The tree still looks too deep, although it's hard to tell because the excavation is only on one side, and the picture are hard to make out.
Here's my advice:
Carefully remove the wood box. Throw it in the trash. Do not replace it.
Finish the root flare excavation, or have somebody experienced do it. The box removal should allow the grade to eventually get down to where it appears it should be. Again, I can't really tell from here. Once the box is gone a hose might work really well to expose the roots.
Create a chip bed about two feet wider than the tree's drip line. Weedeat the grass down to dirt, add a layer of compost, then cover with decorative woodchips. Total depth of compost and chips should not exceed 3".
Do not cut any living branches off unless you have a very specific reason.
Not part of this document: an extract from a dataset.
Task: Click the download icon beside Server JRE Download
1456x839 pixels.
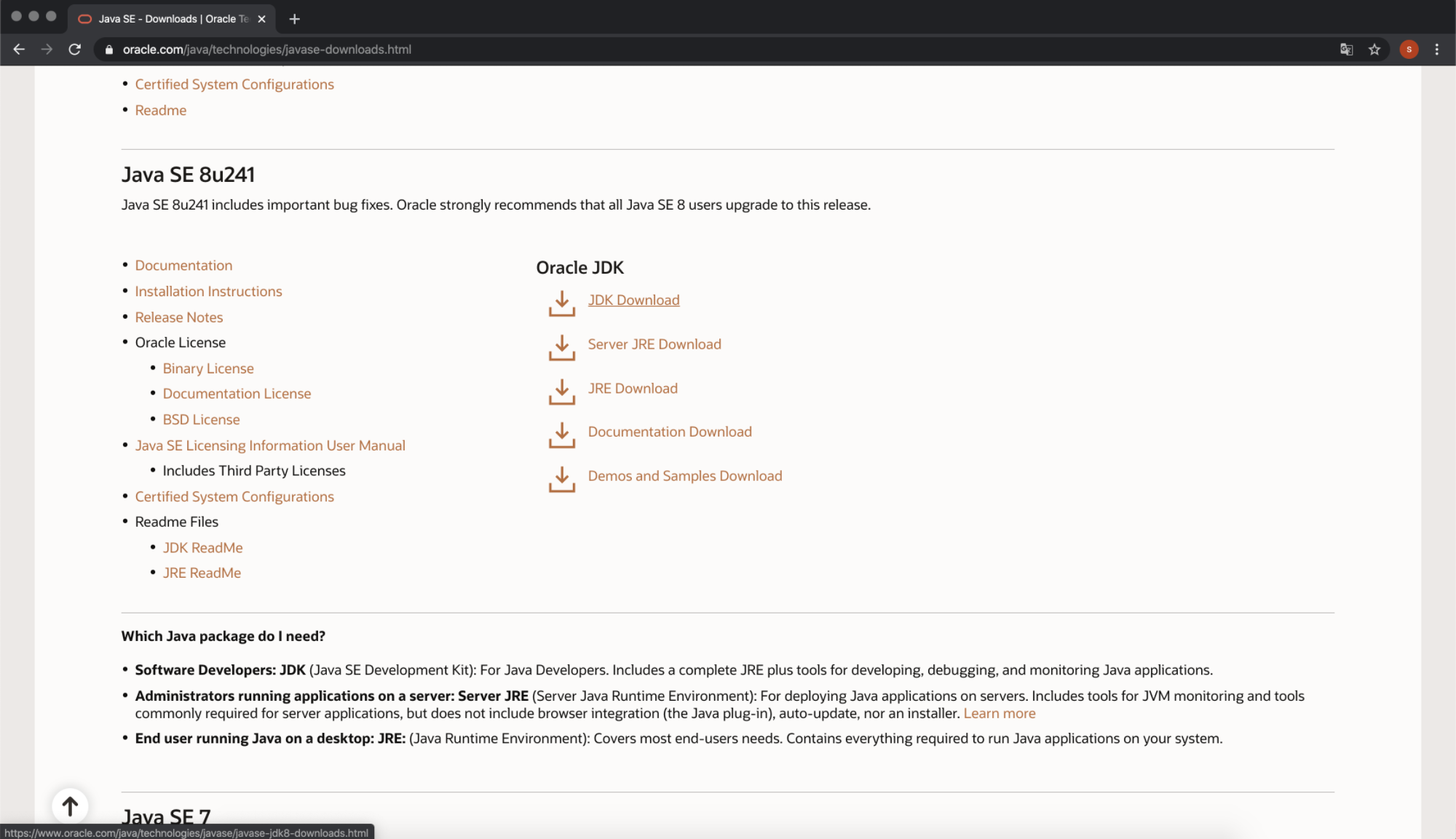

If you have Oak Wilt in your area, precautions need to be taken before any cutting.
Water during drought, whenever you have more than a week without rain and high temperatures.

If I were planting a tree I would want it to grow to be something outstanding some day. Do you want another lollipop shaped tree? I'd want a tree that will grow so it can be touched (Alex Shigo) and climbed. Most people don't soon forget being around a large mature tree that has had it's lower limbs allowed to grow. It's a rare beautiful thing to be able to walk into a tree, sit on a huge lower limb, for kids to be able to climb into it and play.
When I think of a beautiful, majestic tree, I don't think of a ball on top of a stick. If the tree is stuck between a street and a sidewalk, then so be it, but I'm not planting such a tree in and open area like this.
 
Mike Maas said:
To me, this advise is about as appealing as fingernails being slowly scrapped across a chalkboard.
The limbs will be too low for what? To be able to ram the lawn mower into the trunk? To poke you in the eye while string trimming the tree to death? To shade the soil which would create a cool moist environment for roots to grow?
Will people ever understand that open grown trees benefit from lower branches?
In a few years, after the lower limbs are all stripped off, the leaves will become chlorotic and Dada will tell you the reason is lack of Iron and prescribe trunk injections.:dizzy:

.

Jeez Mr. Mass, someone pissed in your corn flakes or what? :heart: I advised the homeowner in my opinion that the limbs would be to low as I assumed he would have a pre-teen ( see picture ) loaded with energy running around the front yard and the low branches I again assume would be eye level and create a hazard. If the homeowner is comfortable with the structure of the tree as it currently is I advise to leave it alone. I also prescribe to the fact that NOW, when the tree young is the time to train the tree for proper structure and form. If one limb is starting to over-extend to one side should we leave it and allow the tree to start to develop a lean to that side? Or do we reduce it and allow the tree to keep its upright stance? I understand the fact that pruning is wounding and it should be kept to a minimum if at all and most trees will develope fine on their own, but if it is necessary and sometimes it is, then I advise to do it now, while the tree is young and full of vigor to recover, instead of when it gets old and cranky, I mean mature and does not have the same resources.